Following the war, Cummings was called back to USC to develop and teach a curriculum on civilian aviation for returning veterans. She remained active as a flight instructor, as well as helping develop curricula for Federal Aviation Administration institutions. She also raced airplanes competitively during this period and won the 1957 All Woman Transcontinental Air Race, capturing the first prize pot of $800 (approximately $7,735 in 2021 terms). In 1962, she joined Harvey Mudd College and, in association with the Bates Foundation, founded the school's Bates Aeronautics Program. She ran the program with her husband until he retired in 1979, and continued alone until the program ended with her 1990 retirement. She continued teaching classes on aeronautics, however, until 1996. Her students include astronauts George Nelson and Stanley G. Love. She also served as an FAA Pilot Examiner for over two decades and was named the organization's Flight Instructor of the Year for the Ontario district in 1972.

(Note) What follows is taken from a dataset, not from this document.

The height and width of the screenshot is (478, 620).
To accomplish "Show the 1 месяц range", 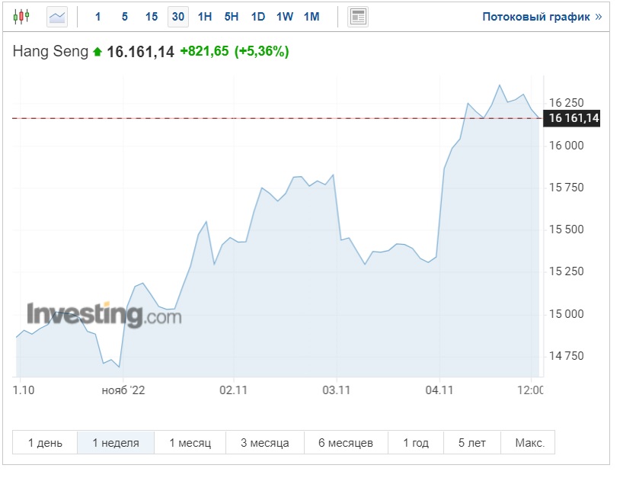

Cummings was inducted into the National Flight Instructors Hall of Fame in 2000. She was awarded the Federal Aviation Administration's Wright Brothers Master Pilot Award in 2006 for her dedication to airplane safety and the Nile Gold Medal of the Fédération Aéronautique Internationale in 2007 for her lifetime of dedication to aviation education. Since her official retirement, she had remained active on several faculty projects at Harvey Mudd College, in addition to working as a lecturer, consultant, and curator of the Aeronautical Library Special Collections at the college's Sprague Library. She had been a member of the Ninety-Nines, an organization dedicated to the support of women pilots, since 1952.

At the time of her death, Cummings was the last-known surviving participant of the 1936 Olympics and pre-war Olympics. She died in Claremont, California, on January 24, 2025, at the age of 104.